→ Extract provided:
The Chancellor Rishi Sunak delivered his Spending Review on 25 November, setting out government plans for the economy and spending. The headlines were that said the government is set to borrow a record £394bn this year, the economy will suffer a significant contraction in 2020 – and beyond – and unemployment will reach 2.6m.
General economic position
- The Office for Budget Responsibility predicts that the economy will contract this year by 11.3%.
- The UK economy will be around 3% smaller than expected in the March Budget.
- Unemployment is expected to rise to a peak of 7.5% – or 2.6m people – in the second quarter of next year.
- Departmental spending will increase by 3.8% to £540bn.
- The National Living Wage will rise by 2.2% to £8.91 per hour.
- The government will spend £2.9bn on a Restart employment scheme.
- The Government is publishing a new Infrastructure Strategy and setting up an Infrastructure bank.
- A £4bn ‘Leveling-Up’ Fund is to be established and managed by the Treasury, Department for Transport and MHCLG.
Further coronavirus support
- £519 million of funding in 2021-22 to support the continued delivery of COVID-19 loans, including paying for the 12-month interest free period on the BBLS and the CBILS.
- Business rates multiplier will be frozen in 2021-22.

→ Tasks to carry out:
- a) List every percentage figure that appears in the Spending Review summary.
- b) According to the Spending Review summary, what hourly rate will the National Living Wage rise to?

→ Data under study:
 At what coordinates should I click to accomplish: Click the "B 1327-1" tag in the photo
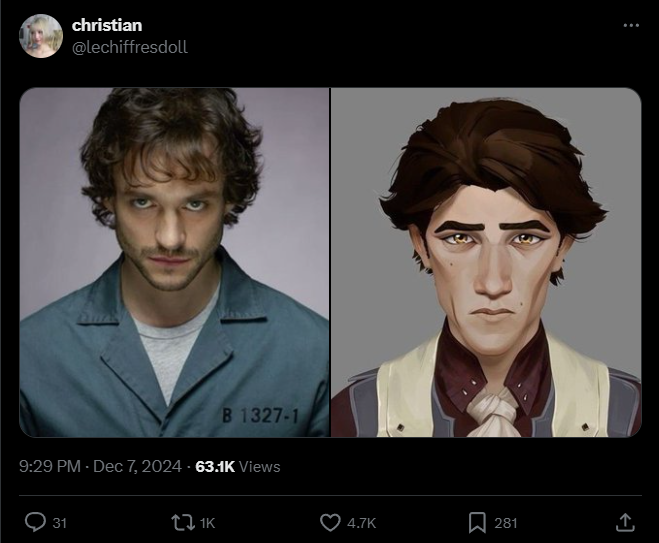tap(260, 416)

--

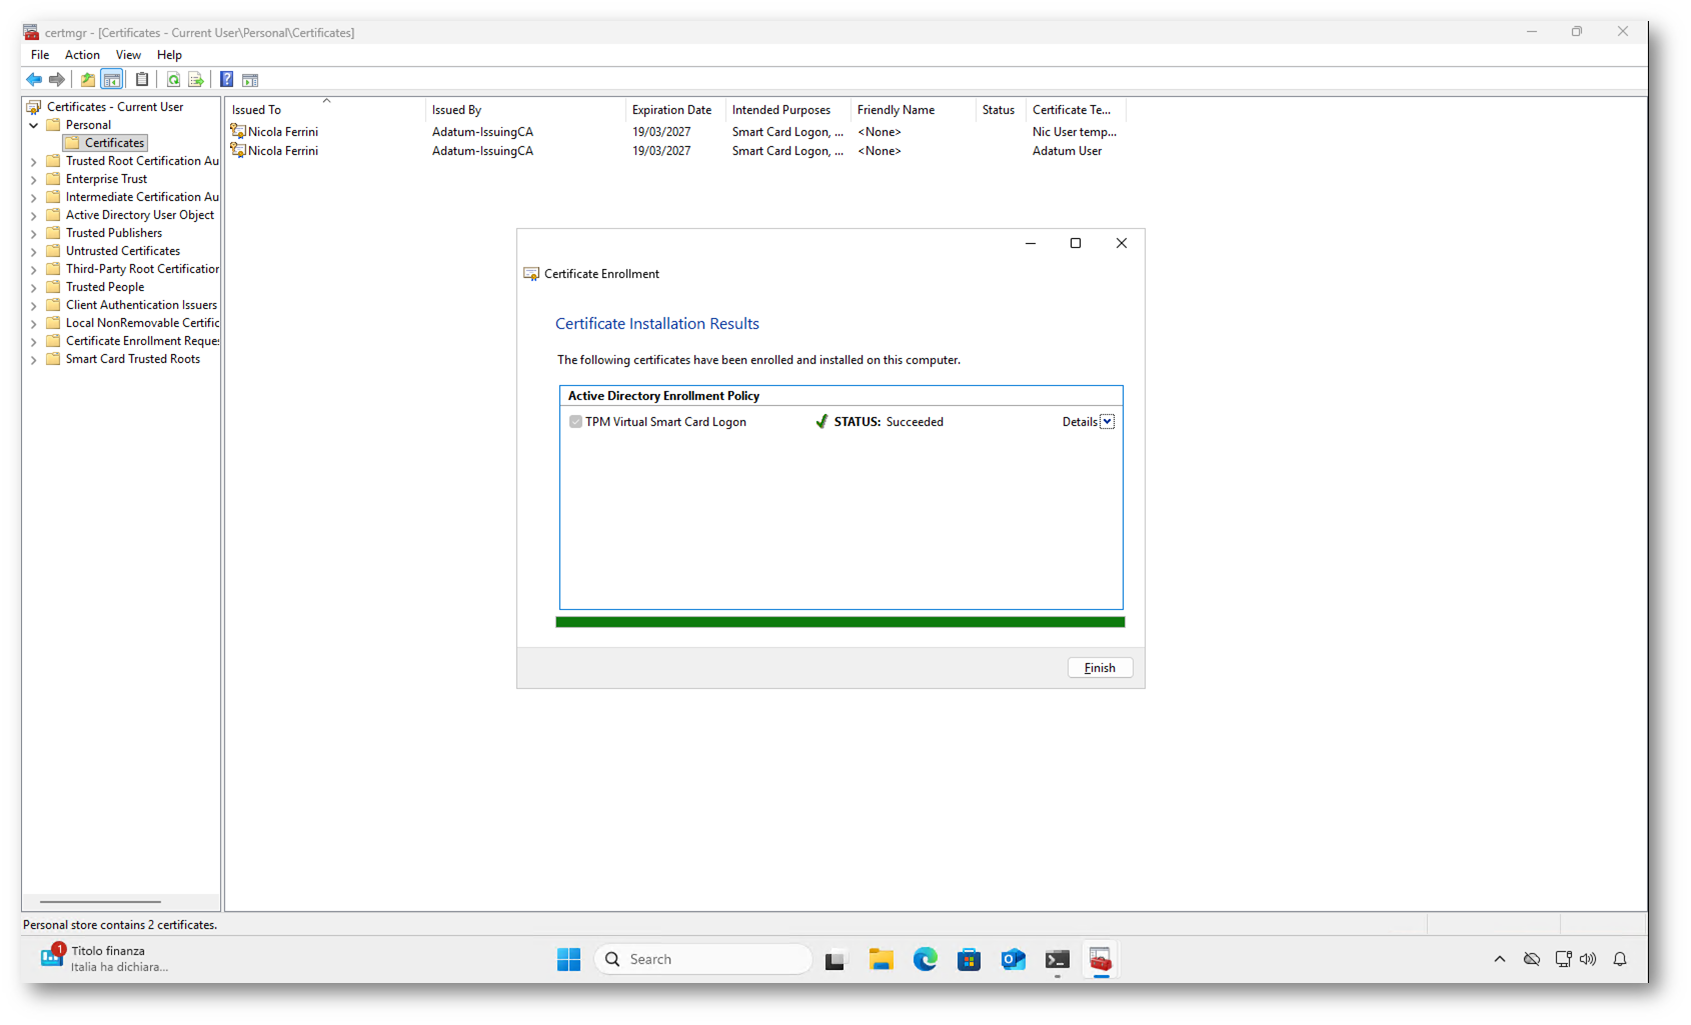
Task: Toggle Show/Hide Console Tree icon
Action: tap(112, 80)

→ Task answers:
- a) 11.3%, 3%, 7.5%, 3.8%, 2.2%

- b) £8.91 per hour.